"The rapprochement activities of the Jews who reject Zionism tend to undercut the image of an intrinsically evil enemy and to show that one can talk with the other side"
Prof. Yakov M. Rabkin, lecturer in contemporary Jewish history, Soviet history and the history of science at the University of Montreal since 1973 and practising Orthodox Jew, tonight laid bare the provenance of Zionism in Russia and voiced his opposition to it, full blown, in Israel
When Zionism, we were told, began to take root at the turn of the 20th century, most rabbinic authorities saw it as a dangerous tool to tear the Jews away from Torah and its commandments.
In the words of Rabbi Chaim Soloveitchek quoted by Prof. Yakov in another forum : “The Zionists do not drive Jews away from the Torah in order to get a state they need a state to drive Jews away from the Torah. Prof. Yakov admitted that numerically, the Judaic opposition to Zionism may seem negligible, but that Jewish history shows that rigorous minorities tend to prevail in the end.
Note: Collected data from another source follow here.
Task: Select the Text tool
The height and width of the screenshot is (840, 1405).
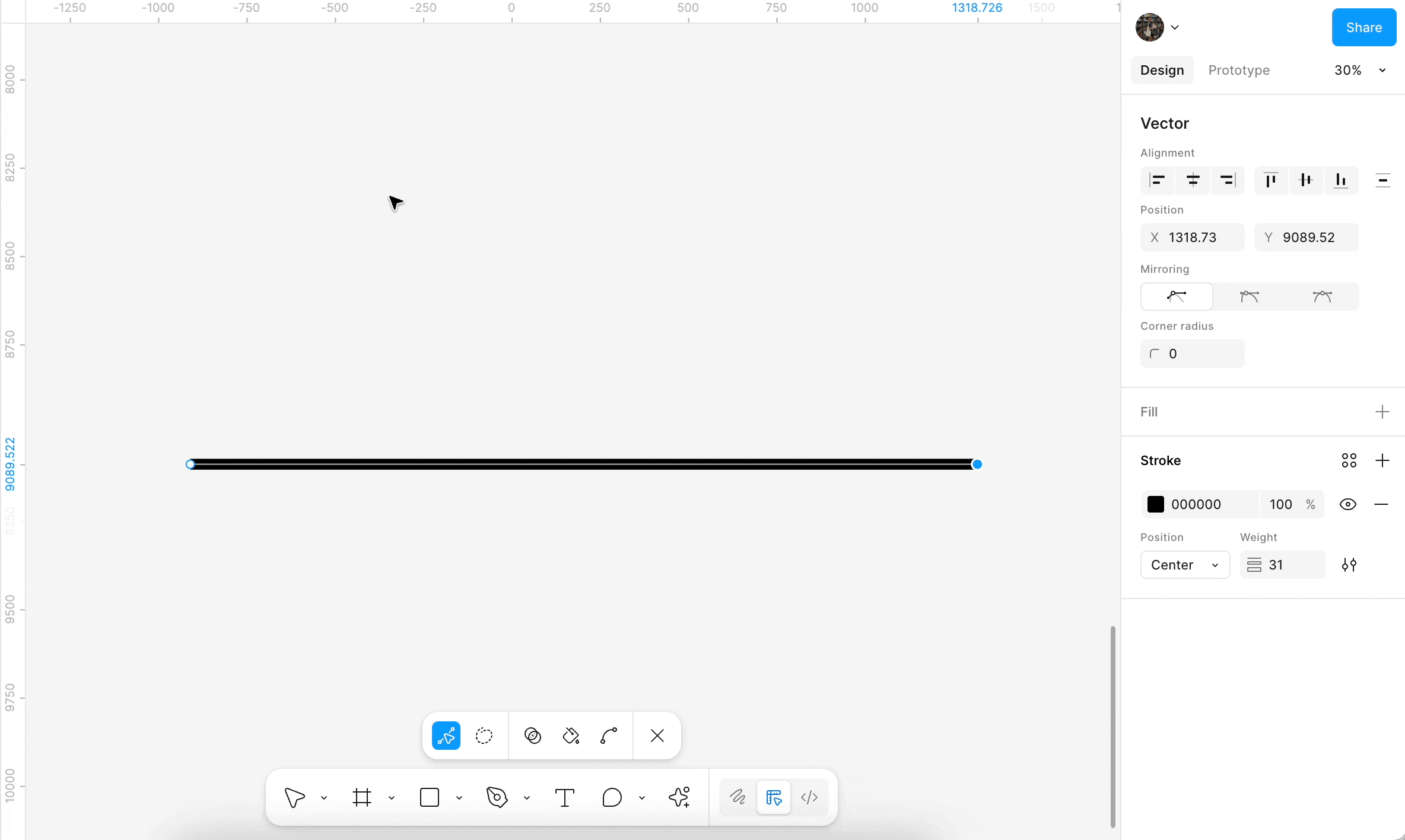Action: click(x=564, y=797)
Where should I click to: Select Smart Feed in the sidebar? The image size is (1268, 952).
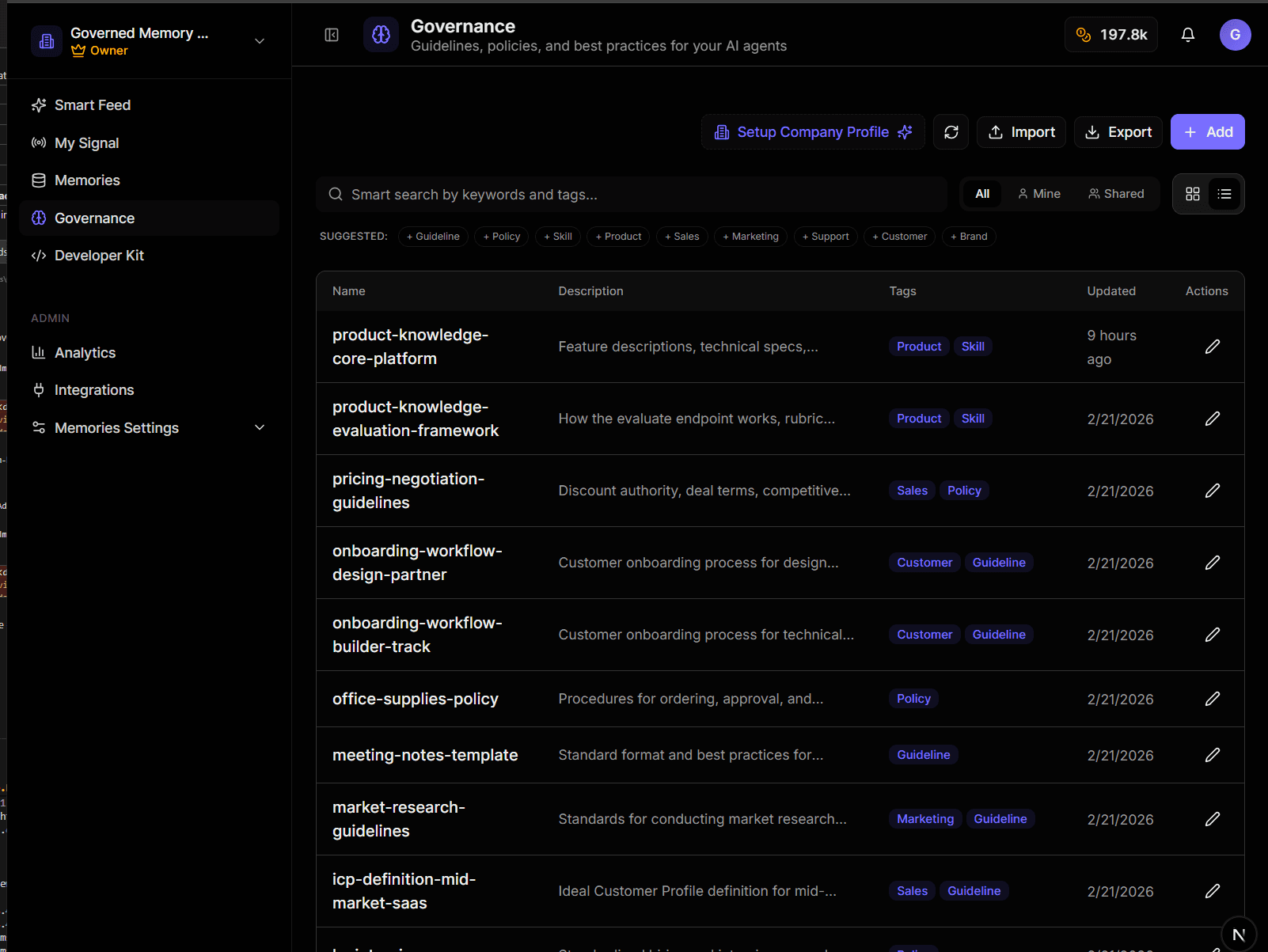click(93, 104)
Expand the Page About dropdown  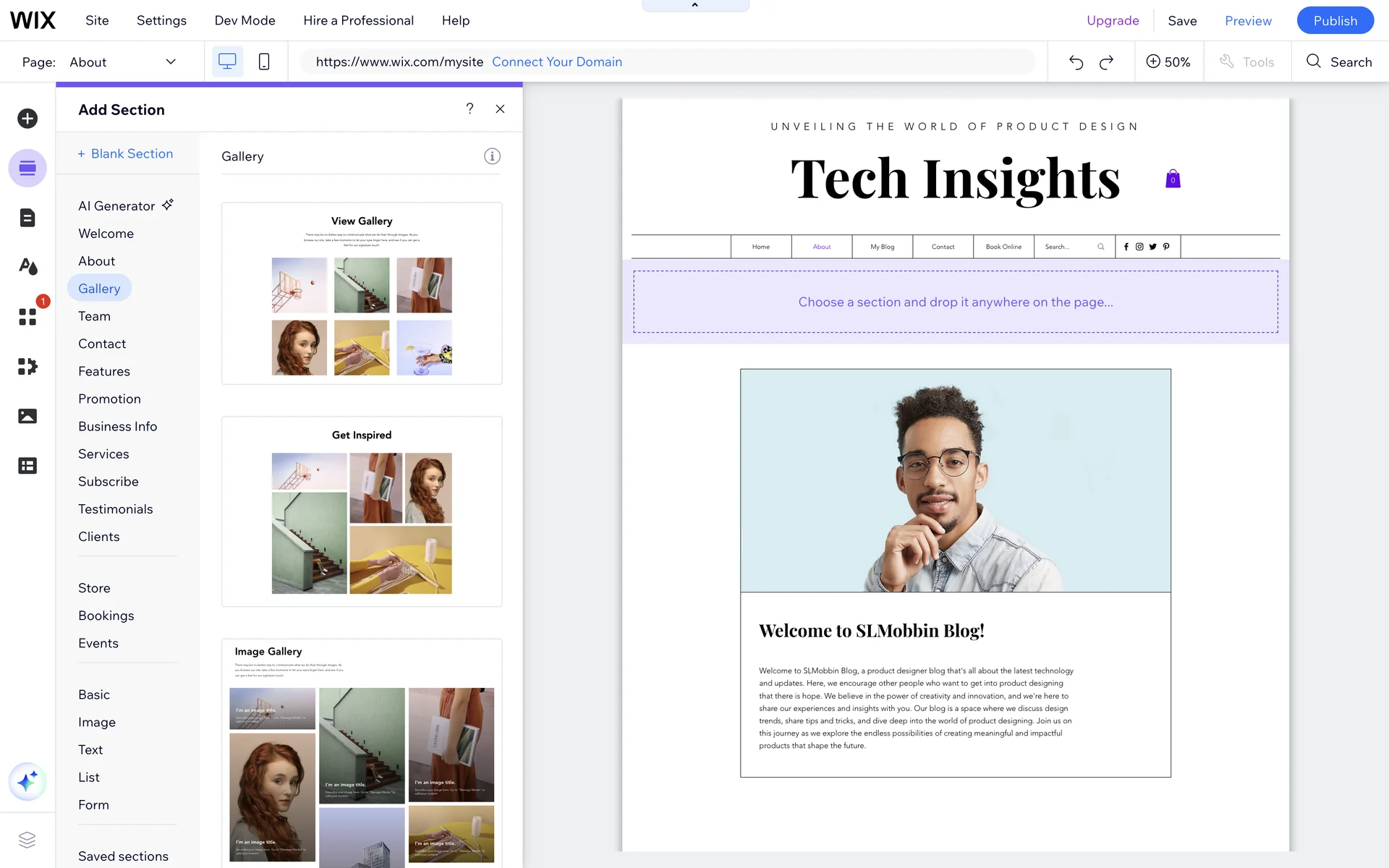(171, 61)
The Professor pointed out that many religious Jews abhor Zionism and its overwillingness to resort to violence and some demonstrated against Israel's recent invasion of Lebanon and that Neturei Karta members prayed at Yassar Arafat's bedside, toured the Hezbollah's territory in Lebanon and met with the current Iranian president and regularly demonstrate alongside Palestinians against the very existence of the Zionist state eliciting virulent Zionist criticism.
Professor Rabkin admitted that present day nuclear armed Israel seems monolithic and unassailable but things change for the better and the relatively peaceful attenuation of the power of the Soviet Union was used as an example, also Leonard Cohen's inspiring : "There is a crack in everything, that's how the light gets in.”
Prof. Yakov is off to Brussels tomorrow where an audience of 400 awaits him, to boot, his book has already been translated into six languages with "another few on the way." It seems this sweet gentle man is the light Cohen speaks of ?.